I can not detect blank page in pdf file. I have searched internet for it but could not find a good solution.
Using Itextsharp I tried with page size, Xobjects. But they do not give exact result.
I tried
if(xobjects==null || textcontent==null || size <20 bytes )
then "blank"
else
not blank
But maximum time it returns wrong answer. I have used Itextsharp
The code is below... I am using Itextsharp Librabry
For xobjects
PdfDictionary xobjects = resourceDic.GetAsDict(PdfName.XOBJECT);
//here resourceDic is PdfDictionary type
//I know that if Xobjects is null then page is blank. But sometimes blank page gives xobjects which is not null.
For contentstream
RandomAccessFileOrArray f = reader.SafeFile;
//here reader = new PdfReader(filename);
byte[] contentBytes = reader.GetPageContent(pageNum, f);
//I have measured the size of contentbytes but sometimes it gives more than 20 bytes for blank page
For textcontent
String extractedText = PdfTextExtractor.GetTextFromPage(reader, pageNum, new LocationTextExtractionStrategy());
// sometimes blank page give a text more than 20 char length .

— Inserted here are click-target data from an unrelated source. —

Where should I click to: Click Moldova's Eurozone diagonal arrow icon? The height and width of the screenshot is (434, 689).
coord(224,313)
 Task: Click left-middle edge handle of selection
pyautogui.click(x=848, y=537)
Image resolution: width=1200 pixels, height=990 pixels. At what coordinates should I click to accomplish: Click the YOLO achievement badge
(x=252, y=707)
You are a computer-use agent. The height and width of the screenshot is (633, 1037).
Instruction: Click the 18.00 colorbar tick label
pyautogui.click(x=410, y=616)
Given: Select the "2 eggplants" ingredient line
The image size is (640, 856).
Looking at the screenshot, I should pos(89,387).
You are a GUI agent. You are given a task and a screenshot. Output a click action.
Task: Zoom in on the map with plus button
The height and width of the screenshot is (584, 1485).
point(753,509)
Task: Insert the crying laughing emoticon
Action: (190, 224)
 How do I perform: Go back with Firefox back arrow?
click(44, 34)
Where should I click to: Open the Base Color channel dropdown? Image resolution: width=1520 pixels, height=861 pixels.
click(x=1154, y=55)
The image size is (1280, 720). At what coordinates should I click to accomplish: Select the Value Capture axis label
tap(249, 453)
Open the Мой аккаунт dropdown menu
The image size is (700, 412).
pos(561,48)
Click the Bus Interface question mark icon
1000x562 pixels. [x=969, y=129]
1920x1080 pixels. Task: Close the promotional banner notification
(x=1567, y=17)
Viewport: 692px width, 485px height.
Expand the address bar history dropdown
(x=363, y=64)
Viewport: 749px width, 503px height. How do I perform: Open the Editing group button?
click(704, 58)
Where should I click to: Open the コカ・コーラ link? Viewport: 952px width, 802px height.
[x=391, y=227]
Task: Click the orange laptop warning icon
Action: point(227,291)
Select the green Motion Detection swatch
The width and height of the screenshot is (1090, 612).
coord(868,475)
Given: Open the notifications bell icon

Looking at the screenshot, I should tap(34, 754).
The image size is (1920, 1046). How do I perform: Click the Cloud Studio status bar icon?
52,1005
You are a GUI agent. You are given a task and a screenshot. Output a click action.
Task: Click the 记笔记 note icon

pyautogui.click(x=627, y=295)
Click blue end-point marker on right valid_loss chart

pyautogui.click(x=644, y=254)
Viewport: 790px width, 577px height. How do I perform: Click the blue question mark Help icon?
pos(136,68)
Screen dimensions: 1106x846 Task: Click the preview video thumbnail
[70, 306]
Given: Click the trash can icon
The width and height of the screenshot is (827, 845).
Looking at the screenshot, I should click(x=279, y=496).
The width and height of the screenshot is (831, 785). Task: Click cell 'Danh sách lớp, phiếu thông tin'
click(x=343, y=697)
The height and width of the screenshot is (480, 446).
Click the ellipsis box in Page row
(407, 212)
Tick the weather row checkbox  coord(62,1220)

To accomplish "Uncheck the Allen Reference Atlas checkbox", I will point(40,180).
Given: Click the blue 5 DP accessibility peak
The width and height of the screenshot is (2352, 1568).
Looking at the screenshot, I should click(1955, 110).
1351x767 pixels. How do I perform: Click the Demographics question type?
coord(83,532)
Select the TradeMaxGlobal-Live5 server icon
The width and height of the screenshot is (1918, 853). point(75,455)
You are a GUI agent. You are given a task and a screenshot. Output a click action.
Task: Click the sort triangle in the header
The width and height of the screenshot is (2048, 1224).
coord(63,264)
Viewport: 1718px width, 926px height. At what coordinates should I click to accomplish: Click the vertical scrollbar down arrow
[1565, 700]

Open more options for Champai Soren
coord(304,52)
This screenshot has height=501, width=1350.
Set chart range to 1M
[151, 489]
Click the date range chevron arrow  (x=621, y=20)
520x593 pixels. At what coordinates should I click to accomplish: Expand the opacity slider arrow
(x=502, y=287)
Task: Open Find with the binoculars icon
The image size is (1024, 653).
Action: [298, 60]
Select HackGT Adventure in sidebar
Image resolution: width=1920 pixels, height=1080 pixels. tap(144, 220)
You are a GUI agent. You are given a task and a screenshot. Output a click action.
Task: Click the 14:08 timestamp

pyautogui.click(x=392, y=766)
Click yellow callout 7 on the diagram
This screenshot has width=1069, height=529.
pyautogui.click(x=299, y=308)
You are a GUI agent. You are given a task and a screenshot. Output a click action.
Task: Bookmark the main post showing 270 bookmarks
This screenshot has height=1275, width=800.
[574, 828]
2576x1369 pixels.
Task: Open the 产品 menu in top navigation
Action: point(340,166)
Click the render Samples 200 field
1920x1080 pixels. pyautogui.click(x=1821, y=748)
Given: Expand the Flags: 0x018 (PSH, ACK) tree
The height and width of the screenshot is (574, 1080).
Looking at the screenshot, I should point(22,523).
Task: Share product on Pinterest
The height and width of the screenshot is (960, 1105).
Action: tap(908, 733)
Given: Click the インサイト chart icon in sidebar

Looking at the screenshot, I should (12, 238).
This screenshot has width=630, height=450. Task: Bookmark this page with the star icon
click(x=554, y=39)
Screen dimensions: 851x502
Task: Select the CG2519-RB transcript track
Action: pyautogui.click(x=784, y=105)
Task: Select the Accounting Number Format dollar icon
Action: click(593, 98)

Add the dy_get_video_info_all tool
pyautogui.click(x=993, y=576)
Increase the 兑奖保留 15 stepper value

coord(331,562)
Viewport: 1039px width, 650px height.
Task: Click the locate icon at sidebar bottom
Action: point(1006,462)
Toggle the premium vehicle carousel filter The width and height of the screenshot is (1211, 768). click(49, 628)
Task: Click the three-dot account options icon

A very simple way to discover empty pages is this: use a Ghostscript commandline that calls the bbox
device.
Ghostscript's bbox calculates the coordinates of that minimum rectangle 'bounding box' which encloses all points of the page where a pixel would be rendered:
gs \
-o /dev/null \
-sDEVICE=bbox \
input.pdf
On Windows:
gswin32c.exe ^
-o nul ^
-sDEVICE=bbox ^
input.pdf
Result:
GPL Ghostscript 9.05 (2012-02-08)
Copyright (C) 2010 Artifex Software, Inc. All rights reserved.
This software comes with NO WARRANTY: see the file PUBLIC for details.
Processing pages 1 through 6.
Page 1
%%BoundingBox: 27 281 548 804
%%HiResBoundingBox: 27.000000 281.000000 547.332031 804.000000
Page 2
%%BoundingBox: 0 0 0 0
%%HiResBoundingBox: 0.000000 0.000000 0.000000 0.000000
Page 3
%%BoundingBox: 27 302 568 814
%%HiResBoundingBox: 27.949219 302.000000 567.332031 814.000000
Page 4
%%BoundingBox: 27 302 568 814
%%HiResBoundingBox: 27.949219 302.000000 567.332031 814.000000
Page 5
%%BoundingBox: 27 302 568 814
%%HiResBoundingBox: 27.949219 302.000000 567.332031 814.000000
Page 6
%%BoundingBox: 27 302 568 814
%%HiResBoundingBox: 27.949219 302.000000 567.332031 814.000000
As you can see, page 2 of my input document was empty.